Prostate cancer usually grows slowly over many years, so a study was designed to find out if it is safe to delay treatment for many years. More than 1,600 men diagnosed with localized prostate cancer (that had not spread beyond the prostate) were randomly assigned to receive surgery, radiation or waiting with active monitoring. Fifteen years later, there was no statistical difference in deaths from prostate cancer between the three groups: 3.1 percent in the active-waiting group, 2.2 percent in the surgery group, and 2.9 percent in the radiation group. More than 97 percent of the men were still alive, regardless of which treatment they received (NEJM, March 11, 2023). All the men were closely monitored by their doctors and some went on to require surgery or radiation. Cancers had spread in 9.4 percent of the active waiting group, seven percent of the surgery group and five percent of the radiation group (again, no statistically significant difference).

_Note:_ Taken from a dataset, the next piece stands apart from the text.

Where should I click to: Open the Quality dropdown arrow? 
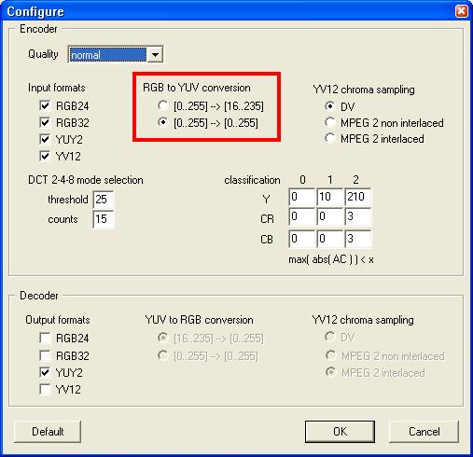[x=155, y=55]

Rationale for Delaying Prostate Cancer Treatment
Many other studies have also found that long-term active waiting for localized prostate cancer can be safe (JAMA Netw Open, 2022;5(9):e2231015). Prostate cancer treatments often cause incontinence and problems with getting or maintaining an erection. Eighteen or more months after surgery to remove the prostate, 8.4 percent of men were incontinent and 59.9 percent were impotent (JAMA, Jan 19, 2000;283(3):354-60). About 60 percent of low-risk patients choose active surveillance. However, some conditions and high-grade prostate cancers may require immediate treatment with surgery or radiation.

My Recommendations
Prostate cancer usually does not kill a man as long as it stays in the prostate; it kills by spreading to another organ and destroying that organ. The most common metastatic sites are bone (84 percent), distant lymph nodes (10.6 percent), liver (10.2 percent), or thorax (9.1 percent). Overall, 18.4 percent of patients who had prostate cancer spread had multiple metastatic sites (Prostate, Feb 2014;74(2):210-6). However, your doctor may reject active waiting and find reasons to recommend immediate treatment with surgery or radiation. Communicate with your doctor to determine whether you need earlier treatment.